Partitioningdataset_id=/0101/chain_id=1/date=2024-01-01/part-*.parquet.
AccessBlockDB assumes an IAM role (sts:AssumeRole) or uses access keys scoped to a folder prefix.
IntegrityEach object has an accompanying .manifest.json listing row counts and SHA-256 hashes.

Setup Steps

  1. Create (or reuse) an S3 bucket in the region closest to your workloads; enable versioning if you want change history.
  2. Provision an IAM role with s3:PutObject, s3:AbortMultipartUpload, and s3:ListBucket on the target prefix.
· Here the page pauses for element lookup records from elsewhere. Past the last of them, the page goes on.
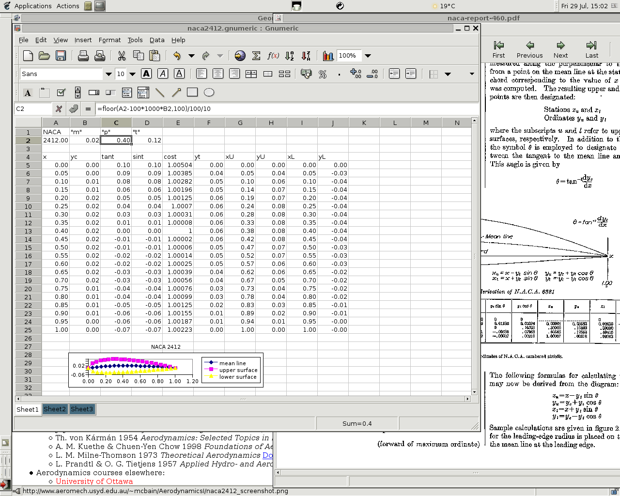Click the University of Ottawa link
The width and height of the screenshot is (620, 496).
[94, 481]
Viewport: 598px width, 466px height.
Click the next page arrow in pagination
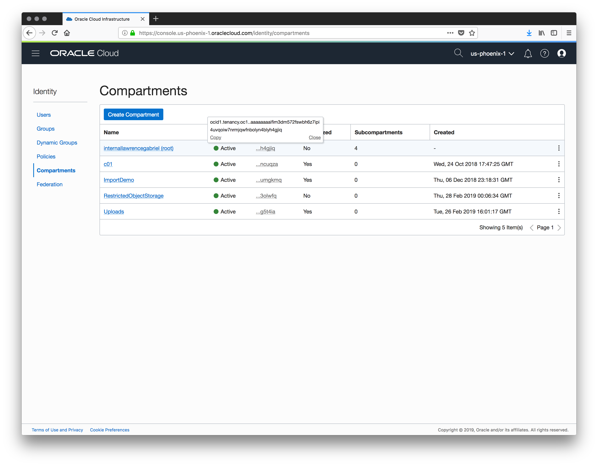click(x=559, y=228)
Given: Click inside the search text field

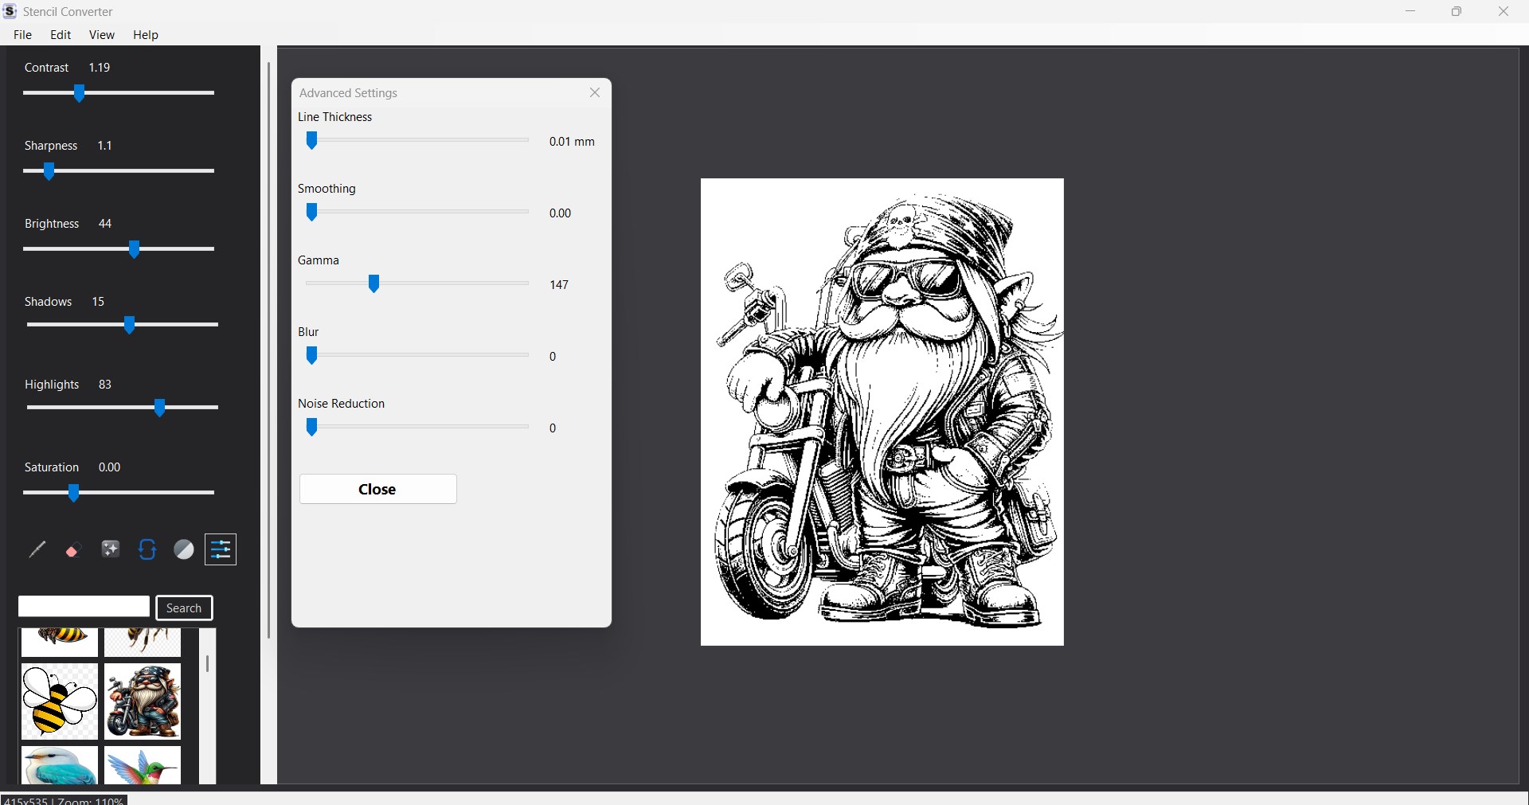Looking at the screenshot, I should pyautogui.click(x=84, y=607).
Share the ARN with BlockDB.
  3. Send dataset IDs, chain coverage, and initial backfill ranges to [email protected].
  4. Optionally enable cross-region replication or Glacier policies—BlockDB’s writes respect your bucket policy.

Consuming the Data

  • Use AWS Glue or dbt to catalog the partitions and hydrate warehouse tables created from the BlockDB SQL scripts.
  • Track ingestion by reading the manifest files and comparing against _tracing_id ranges.
  • If you need mutable tables or streaming CDC, pair S3 archives with the Real Time Channels strategy.
Coordinate bucket naming and encryption (SSE-KMS, SSE-S3, or client-side) before the first drop. KMS keys must grant BlockDB’s IAM role encrypt/decrypt permissions.